### What needs to be done
Reproduce each of the following items verbatim, keeping every line as it stands.

### Records supplied
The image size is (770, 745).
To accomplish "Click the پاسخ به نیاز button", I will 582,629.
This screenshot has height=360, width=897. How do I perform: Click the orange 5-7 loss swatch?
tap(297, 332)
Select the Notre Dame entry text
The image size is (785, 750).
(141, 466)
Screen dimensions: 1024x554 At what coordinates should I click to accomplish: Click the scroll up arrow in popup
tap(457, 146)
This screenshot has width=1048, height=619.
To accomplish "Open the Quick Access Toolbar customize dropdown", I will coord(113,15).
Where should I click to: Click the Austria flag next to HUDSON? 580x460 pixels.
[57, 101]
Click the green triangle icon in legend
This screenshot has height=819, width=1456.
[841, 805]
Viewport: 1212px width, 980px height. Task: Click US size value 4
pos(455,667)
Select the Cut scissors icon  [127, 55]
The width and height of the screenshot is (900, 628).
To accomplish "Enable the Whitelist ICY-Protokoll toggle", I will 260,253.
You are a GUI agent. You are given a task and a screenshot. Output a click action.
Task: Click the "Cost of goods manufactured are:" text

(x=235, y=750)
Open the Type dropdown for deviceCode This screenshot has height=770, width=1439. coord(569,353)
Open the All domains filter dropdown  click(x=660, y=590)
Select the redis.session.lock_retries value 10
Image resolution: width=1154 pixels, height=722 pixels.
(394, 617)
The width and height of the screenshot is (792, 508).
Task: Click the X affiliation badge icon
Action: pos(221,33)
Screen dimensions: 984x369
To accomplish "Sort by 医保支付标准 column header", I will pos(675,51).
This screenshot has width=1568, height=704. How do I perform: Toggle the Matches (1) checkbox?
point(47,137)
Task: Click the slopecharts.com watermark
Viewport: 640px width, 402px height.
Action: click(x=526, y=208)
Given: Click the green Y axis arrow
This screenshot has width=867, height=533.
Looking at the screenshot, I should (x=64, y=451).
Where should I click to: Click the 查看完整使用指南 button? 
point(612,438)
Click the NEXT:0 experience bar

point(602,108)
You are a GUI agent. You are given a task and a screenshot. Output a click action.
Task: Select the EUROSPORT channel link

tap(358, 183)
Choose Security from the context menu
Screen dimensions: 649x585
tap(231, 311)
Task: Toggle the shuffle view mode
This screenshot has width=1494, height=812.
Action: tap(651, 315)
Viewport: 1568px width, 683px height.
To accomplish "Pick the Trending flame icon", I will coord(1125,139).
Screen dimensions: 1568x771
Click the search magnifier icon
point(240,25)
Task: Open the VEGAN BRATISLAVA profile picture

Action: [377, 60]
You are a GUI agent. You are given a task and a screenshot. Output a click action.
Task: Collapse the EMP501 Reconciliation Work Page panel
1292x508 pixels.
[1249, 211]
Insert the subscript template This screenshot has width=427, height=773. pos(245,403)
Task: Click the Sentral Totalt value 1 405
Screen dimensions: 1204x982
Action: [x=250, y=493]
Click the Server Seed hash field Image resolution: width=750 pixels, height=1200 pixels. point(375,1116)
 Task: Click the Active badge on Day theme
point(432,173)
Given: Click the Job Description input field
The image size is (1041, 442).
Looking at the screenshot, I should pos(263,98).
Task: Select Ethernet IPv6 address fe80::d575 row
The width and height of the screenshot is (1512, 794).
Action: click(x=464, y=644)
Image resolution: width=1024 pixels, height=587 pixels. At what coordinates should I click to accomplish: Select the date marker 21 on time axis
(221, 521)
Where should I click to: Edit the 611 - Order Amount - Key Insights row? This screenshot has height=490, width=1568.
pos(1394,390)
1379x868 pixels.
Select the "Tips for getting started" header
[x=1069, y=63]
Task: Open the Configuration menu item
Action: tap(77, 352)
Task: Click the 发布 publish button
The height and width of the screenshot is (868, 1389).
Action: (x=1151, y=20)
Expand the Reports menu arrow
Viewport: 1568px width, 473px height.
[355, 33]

### Answer to this task
The image size is (770, 745).
To accomplish "Click the پاسخ به نیاز button", I will 582,629.
This screenshot has height=360, width=897. How do I perform: Click the orange 5-7 loss swatch?
tap(297, 332)
Select the Notre Dame entry text
The image size is (785, 750).
(141, 466)
Screen dimensions: 1024x554 At what coordinates should I click to accomplish: Click the scroll up arrow in popup
tap(457, 146)
This screenshot has width=1048, height=619.
To accomplish "Open the Quick Access Toolbar customize dropdown", I will coord(113,15).
Where should I click to: Click the Austria flag next to HUDSON? 580x460 pixels.
[57, 101]
Click the green triangle icon in legend
This screenshot has height=819, width=1456.
[841, 805]
Viewport: 1212px width, 980px height. Task: Click US size value 4
pos(455,667)
Select the Cut scissors icon  [127, 55]
The width and height of the screenshot is (900, 628).
To accomplish "Enable the Whitelist ICY-Protokoll toggle", I will 260,253.
You are a GUI agent. You are given a task and a screenshot. Output a click action.
Task: Click the "Cost of goods manufactured are:" text

(x=235, y=750)
Open the Type dropdown for deviceCode This screenshot has height=770, width=1439. coord(569,353)
Open the All domains filter dropdown  click(x=660, y=590)
Select the redis.session.lock_retries value 10
Image resolution: width=1154 pixels, height=722 pixels.
(394, 617)
The width and height of the screenshot is (792, 508).
Task: Click the X affiliation badge icon
Action: pos(221,33)
Screen dimensions: 984x369
To accomplish "Sort by 医保支付标准 column header", I will pos(675,51).
This screenshot has width=1568, height=704. How do I perform: Toggle the Matches (1) checkbox?
point(47,137)
Task: Click the slopecharts.com watermark
Viewport: 640px width, 402px height.
Action: click(x=526, y=208)
Given: Click the green Y axis arrow
This screenshot has width=867, height=533.
Looking at the screenshot, I should (x=64, y=451).
Where should I click to: Click the 查看完整使用指南 button? 
point(612,438)
Click the NEXT:0 experience bar

point(602,108)
You are a GUI agent. You are given a task and a screenshot. Output a click action.
Task: Select the EUROSPORT channel link

tap(358, 183)
Choose Security from the context menu
Screen dimensions: 649x585
tap(231, 311)
Task: Toggle the shuffle view mode
This screenshot has width=1494, height=812.
Action: tap(651, 315)
Viewport: 1568px width, 683px height.
To accomplish "Pick the Trending flame icon", I will coord(1125,139).
Screen dimensions: 1568x771
Click the search magnifier icon
point(240,25)
Task: Open the VEGAN BRATISLAVA profile picture

Action: [377, 60]
You are a GUI agent. You are given a task and a screenshot. Output a click action.
Task: Collapse the EMP501 Reconciliation Work Page panel
1292x508 pixels.
[1249, 211]
Insert the subscript template This screenshot has width=427, height=773. pos(245,403)
Task: Click the Sentral Totalt value 1 405
Screen dimensions: 1204x982
Action: [x=250, y=493]
Click the Server Seed hash field Image resolution: width=750 pixels, height=1200 pixels. point(375,1116)
 Task: Click the Active badge on Day theme
point(432,173)
Given: Click the Job Description input field
The image size is (1041, 442).
Looking at the screenshot, I should pos(263,98).
Task: Select Ethernet IPv6 address fe80::d575 row
The width and height of the screenshot is (1512, 794).
Action: click(x=464, y=644)
Image resolution: width=1024 pixels, height=587 pixels. At what coordinates should I click to accomplish: Select the date marker 21 on time axis
(221, 521)
Where should I click to: Edit the 611 - Order Amount - Key Insights row? This screenshot has height=490, width=1568.
pos(1394,390)
1379x868 pixels.
Select the "Tips for getting started" header
[x=1069, y=63]
Task: Open the Configuration menu item
Action: tap(77, 352)
Task: Click the 发布 publish button
The height and width of the screenshot is (868, 1389).
Action: (x=1151, y=20)
Expand the Reports menu arrow
Viewport: 1568px width, 473px height.
[355, 33]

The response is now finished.